You may also have noticed the reference to the blog’s name including my own: when I first started out, with absolutely no experience of the blogworld, I just called this ‘Clive’s Blog.’ It was me, and it seemed to fit! I renamed this after I retired, both to reflect my new status as a gentleman of leisure and also my love of music. In case you don’t recognise the title (how could you not?!) I covered this in the first of my occasional series of #SaturdaySongs.

The main reason for starting this blog was to be supportive of those suffering from mental health issues. Whilst I may have digressed (a lot) from this, it is still a regular underlying theme, and you will see more on it from me in the future. Speaking of which, this is my 298th post and I’ve been thinking of a suitable way to mark the 300 milestone. Keep watching – I hope you like what I’ll be doing for it! And maybe I’ll mark my actual 6th anniversary in some way, too, though I haven’t given that much thought yet: it’s three months away, anything could happen before then!
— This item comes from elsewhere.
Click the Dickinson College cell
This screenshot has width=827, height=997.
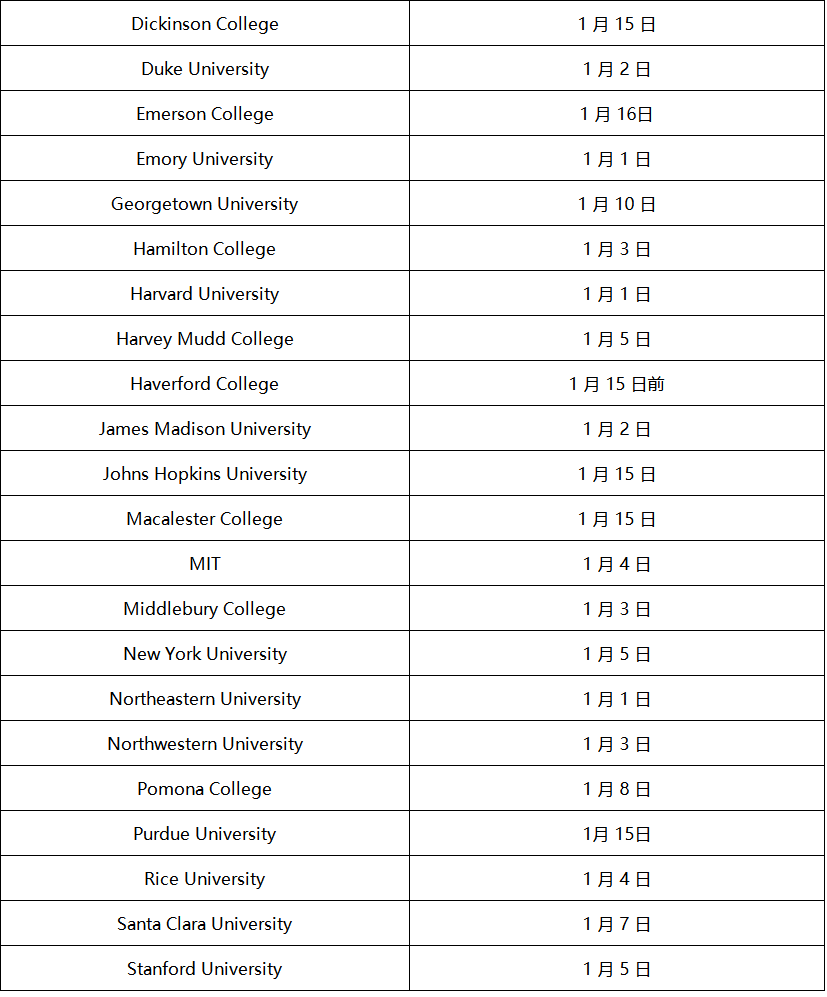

The underlying message behind this post – yes, there is one, and thank you for getting this far! – is that those two little triggers have got me thinking about why I started blogging and why I still do it. I’m not unique or special, and I suspect you all have a variety of reasons for your blogs. But it is worthwhile taking a step back every once in a while, both to reaffirm our intentions and to confirm that we want still to be doing this. I know about me: how is it for you?